The Fountain Formation is found along the Front Range of Colorado. To the north, the Formation unconformably overlies Precambrian granite and gneiss. To the south, it overlies Mississippian, Ordovician and Devonian Limestones, as well as Cambrian sandstones. Outcrops of the formation typically dip steeply to the east.

Depositional environment 
The formation was formed by the erosion of the Ancestral Rocky Mountains, and deposition by fluvial processes as alluvial fans.
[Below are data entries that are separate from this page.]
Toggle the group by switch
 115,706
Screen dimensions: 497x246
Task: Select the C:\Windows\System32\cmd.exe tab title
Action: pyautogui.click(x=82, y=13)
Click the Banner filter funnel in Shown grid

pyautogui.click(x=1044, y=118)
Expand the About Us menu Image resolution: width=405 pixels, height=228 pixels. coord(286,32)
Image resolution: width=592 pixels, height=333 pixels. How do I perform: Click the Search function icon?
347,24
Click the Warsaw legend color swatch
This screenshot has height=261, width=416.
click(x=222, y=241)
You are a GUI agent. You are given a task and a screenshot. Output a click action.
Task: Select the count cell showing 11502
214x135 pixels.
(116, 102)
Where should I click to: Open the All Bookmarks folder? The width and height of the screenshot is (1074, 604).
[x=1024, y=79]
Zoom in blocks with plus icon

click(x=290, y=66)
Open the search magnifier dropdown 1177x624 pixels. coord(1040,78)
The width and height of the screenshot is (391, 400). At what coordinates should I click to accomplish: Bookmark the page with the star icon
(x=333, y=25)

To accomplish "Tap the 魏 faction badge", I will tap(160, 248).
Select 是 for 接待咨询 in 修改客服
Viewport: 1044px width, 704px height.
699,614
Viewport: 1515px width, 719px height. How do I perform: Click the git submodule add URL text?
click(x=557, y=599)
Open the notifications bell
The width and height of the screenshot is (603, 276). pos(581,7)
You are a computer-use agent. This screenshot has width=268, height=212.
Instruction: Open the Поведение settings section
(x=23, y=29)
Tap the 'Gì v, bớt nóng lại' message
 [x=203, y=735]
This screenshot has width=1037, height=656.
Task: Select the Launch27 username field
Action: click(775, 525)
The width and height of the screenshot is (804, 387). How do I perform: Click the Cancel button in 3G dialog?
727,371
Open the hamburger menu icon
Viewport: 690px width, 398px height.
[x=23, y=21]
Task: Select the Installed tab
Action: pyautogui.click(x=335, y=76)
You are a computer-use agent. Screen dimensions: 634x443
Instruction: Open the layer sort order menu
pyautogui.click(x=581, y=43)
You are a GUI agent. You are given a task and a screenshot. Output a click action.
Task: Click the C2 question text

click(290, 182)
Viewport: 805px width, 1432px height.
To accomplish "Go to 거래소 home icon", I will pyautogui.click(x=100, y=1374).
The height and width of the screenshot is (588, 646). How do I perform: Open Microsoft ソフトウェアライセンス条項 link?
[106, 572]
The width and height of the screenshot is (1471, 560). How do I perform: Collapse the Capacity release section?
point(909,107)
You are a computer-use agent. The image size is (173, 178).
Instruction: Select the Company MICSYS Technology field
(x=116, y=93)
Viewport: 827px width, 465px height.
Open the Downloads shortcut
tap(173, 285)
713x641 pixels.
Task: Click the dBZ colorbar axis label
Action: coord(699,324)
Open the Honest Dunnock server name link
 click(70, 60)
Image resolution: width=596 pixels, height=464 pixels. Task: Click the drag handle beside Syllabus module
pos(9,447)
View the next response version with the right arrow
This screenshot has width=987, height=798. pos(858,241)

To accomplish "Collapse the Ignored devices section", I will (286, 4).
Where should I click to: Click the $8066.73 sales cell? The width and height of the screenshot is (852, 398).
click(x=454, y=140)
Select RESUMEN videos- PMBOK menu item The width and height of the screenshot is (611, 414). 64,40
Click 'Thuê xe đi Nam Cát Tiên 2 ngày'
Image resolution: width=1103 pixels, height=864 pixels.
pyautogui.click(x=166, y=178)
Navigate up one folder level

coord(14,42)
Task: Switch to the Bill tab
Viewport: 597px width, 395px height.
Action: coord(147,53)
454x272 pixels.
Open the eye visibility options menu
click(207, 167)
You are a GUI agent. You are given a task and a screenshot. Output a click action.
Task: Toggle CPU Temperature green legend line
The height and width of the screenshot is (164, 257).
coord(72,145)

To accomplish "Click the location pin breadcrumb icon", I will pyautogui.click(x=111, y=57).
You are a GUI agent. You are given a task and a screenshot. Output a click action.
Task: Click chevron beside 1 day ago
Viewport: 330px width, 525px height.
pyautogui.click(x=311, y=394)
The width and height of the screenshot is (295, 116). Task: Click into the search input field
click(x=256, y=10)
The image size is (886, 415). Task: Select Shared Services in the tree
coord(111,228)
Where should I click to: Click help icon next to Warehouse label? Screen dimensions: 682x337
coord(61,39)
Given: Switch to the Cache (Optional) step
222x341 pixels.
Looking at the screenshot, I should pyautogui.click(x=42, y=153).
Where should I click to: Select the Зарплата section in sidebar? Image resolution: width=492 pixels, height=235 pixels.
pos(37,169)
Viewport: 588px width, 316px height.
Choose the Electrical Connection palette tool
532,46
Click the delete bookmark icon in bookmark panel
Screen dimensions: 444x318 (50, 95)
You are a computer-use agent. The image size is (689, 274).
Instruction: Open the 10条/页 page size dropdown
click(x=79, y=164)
The characteristic predominant red color and the composition of the Fountain reflect that of the granites and gneisses from which it was eroded.

Notable outcrops 
 Flatirons, near Boulder, Colorado
 Red Rocks Park and Amphitheater, Golden, Colorado
 Roxborough State Park, south of Denver, Colorado
 Garden of the Gods in Colorado Springs, Colorado
 Red Rock Canyon Open Space in Colorado Springs, Colorado

Fossils 
Marine invertebrates have been discovered in a limestone and shale member of the Fountain Formation, cropping out on a low hogback in Perry Park.  Invertebrates include bryozoans, brachiopods, crinoids, echinoids, and gastropods.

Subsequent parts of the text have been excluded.